[R-sig-Debian] invalid multibyte string at '<a0>'

Matthieu Stigler matthieu.stigler at gmail.com
Tue Aug 16 16:30:34 CEST 2011


Thanks a lot Anne!

I'm somehow glad to see the problem is confirmed... indeed one can 
manipulate the file, but at best I would have wished to have a more 
direct "R solution"... (there are quite many files).

Anyone would have other suggestion?

Thanks!!

Le 16/08/2011 12:51, Anne Ghisla a écrit :
> -----BEGIN PGP SIGNED MESSAGE-----
> Hash: SHA1
>
> On Tue, 16 Aug 2011 11:53:53 +0200
> Matthieu Stigler<matthieu.stigler at gmail.com>  wrote:
>
>> Hi
>>
>> I have a problem reading files from Windows... these files have,
>> instead of NA on last column. special ending '<a0>' which makes
>> problem... This problem does not appear while reading the same file
>> in Windows!

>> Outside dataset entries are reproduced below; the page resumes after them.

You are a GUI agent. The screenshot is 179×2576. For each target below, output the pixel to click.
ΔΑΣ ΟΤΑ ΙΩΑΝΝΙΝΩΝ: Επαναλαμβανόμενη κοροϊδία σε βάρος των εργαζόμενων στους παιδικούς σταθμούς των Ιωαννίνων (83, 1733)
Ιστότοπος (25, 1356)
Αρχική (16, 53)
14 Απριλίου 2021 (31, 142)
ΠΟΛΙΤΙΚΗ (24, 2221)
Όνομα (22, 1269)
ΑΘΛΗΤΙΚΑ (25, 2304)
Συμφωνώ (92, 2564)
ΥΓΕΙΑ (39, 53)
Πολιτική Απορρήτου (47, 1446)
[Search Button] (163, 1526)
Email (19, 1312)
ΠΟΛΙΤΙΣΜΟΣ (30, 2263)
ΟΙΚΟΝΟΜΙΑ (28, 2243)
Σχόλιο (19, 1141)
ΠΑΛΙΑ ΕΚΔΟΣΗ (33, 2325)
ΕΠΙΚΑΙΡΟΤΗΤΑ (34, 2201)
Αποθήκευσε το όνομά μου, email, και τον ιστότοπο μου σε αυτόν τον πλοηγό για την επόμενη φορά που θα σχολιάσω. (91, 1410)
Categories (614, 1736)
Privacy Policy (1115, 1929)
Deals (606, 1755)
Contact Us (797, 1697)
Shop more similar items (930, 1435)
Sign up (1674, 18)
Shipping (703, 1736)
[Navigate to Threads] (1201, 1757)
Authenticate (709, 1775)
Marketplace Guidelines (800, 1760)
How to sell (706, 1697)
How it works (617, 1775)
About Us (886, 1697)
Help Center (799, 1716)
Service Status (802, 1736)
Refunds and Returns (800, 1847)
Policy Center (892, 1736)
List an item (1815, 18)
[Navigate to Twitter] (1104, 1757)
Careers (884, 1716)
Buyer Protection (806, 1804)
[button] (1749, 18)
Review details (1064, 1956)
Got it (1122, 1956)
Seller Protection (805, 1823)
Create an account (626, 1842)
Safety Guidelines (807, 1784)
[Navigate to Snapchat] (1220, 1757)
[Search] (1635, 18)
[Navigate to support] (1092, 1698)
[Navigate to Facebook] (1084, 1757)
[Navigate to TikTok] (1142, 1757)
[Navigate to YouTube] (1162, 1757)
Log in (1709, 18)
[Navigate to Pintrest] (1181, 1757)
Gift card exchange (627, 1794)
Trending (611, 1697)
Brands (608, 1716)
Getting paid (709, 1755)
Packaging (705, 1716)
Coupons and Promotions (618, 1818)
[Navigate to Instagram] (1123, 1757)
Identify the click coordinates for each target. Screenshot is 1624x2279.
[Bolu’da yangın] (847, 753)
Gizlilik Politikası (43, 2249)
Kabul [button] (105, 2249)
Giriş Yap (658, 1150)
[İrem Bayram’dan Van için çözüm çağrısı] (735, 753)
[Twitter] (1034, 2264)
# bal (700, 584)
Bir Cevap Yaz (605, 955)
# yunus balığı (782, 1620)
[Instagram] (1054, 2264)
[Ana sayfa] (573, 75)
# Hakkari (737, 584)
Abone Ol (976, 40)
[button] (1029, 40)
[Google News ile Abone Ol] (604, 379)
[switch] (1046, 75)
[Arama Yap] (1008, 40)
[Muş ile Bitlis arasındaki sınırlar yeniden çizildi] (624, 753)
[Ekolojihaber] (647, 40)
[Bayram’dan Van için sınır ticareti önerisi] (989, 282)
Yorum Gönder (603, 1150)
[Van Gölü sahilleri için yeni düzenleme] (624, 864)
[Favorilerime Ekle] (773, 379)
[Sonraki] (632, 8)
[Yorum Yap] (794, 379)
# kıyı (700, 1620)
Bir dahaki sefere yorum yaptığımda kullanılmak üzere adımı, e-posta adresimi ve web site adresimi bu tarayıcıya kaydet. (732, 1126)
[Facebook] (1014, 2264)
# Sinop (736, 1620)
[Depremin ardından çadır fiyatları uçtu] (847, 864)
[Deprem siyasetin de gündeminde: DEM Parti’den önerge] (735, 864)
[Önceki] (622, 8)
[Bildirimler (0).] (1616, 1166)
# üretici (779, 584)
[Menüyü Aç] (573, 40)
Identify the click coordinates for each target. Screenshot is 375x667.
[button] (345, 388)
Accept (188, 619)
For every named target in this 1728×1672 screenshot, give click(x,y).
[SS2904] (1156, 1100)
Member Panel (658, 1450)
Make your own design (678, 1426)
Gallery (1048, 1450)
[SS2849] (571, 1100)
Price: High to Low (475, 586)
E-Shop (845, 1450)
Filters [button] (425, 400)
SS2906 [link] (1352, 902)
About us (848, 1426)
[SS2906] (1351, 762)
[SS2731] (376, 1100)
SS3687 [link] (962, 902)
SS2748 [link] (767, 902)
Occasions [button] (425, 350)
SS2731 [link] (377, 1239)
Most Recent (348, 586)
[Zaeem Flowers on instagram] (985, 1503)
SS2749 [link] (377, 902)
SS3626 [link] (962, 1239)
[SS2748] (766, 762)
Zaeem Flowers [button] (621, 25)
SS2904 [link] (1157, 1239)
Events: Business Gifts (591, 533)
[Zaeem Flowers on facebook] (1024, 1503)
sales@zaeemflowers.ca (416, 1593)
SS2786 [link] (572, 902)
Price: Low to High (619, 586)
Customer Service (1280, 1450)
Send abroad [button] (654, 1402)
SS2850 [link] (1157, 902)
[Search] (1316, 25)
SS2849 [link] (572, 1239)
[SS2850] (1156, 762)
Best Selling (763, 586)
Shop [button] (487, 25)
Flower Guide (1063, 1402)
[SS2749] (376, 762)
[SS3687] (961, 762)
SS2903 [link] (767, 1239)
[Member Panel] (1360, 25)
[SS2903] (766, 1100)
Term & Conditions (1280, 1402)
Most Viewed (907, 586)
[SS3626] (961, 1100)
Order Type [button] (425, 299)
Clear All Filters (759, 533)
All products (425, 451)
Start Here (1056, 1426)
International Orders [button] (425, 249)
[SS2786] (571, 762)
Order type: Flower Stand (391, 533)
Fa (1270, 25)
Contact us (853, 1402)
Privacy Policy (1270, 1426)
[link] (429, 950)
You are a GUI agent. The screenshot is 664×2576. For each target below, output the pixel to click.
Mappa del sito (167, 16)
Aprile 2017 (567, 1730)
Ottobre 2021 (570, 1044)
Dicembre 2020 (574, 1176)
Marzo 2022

Try:
>> read.csv("http://dl.dropbox.com/u/6113358/prob.csv")
>>
>> Could you please tell me if you also have this problem? I have tried
>> either by cleaning the file on Linux (fromdos, recode...) or setting
>> different encodings... did'nt work!
> Hi Matthieu, list,
>
>> Any idea? Should be obvious  feel :-(
> I can reproduce the error with the command above. For curiosity I
> opened it in Mousepad (a very simple text editor) and I didn't see any
> sign of the special line endings.
> Opening the file with head showed question marks in correspondence of
> NAs. (I use UTF-8 encoding.)
>
> [anne at galadriel ~]$ head /tmp/prob.csv
> Location,,Time Period,Low-birth-weight newborns (%)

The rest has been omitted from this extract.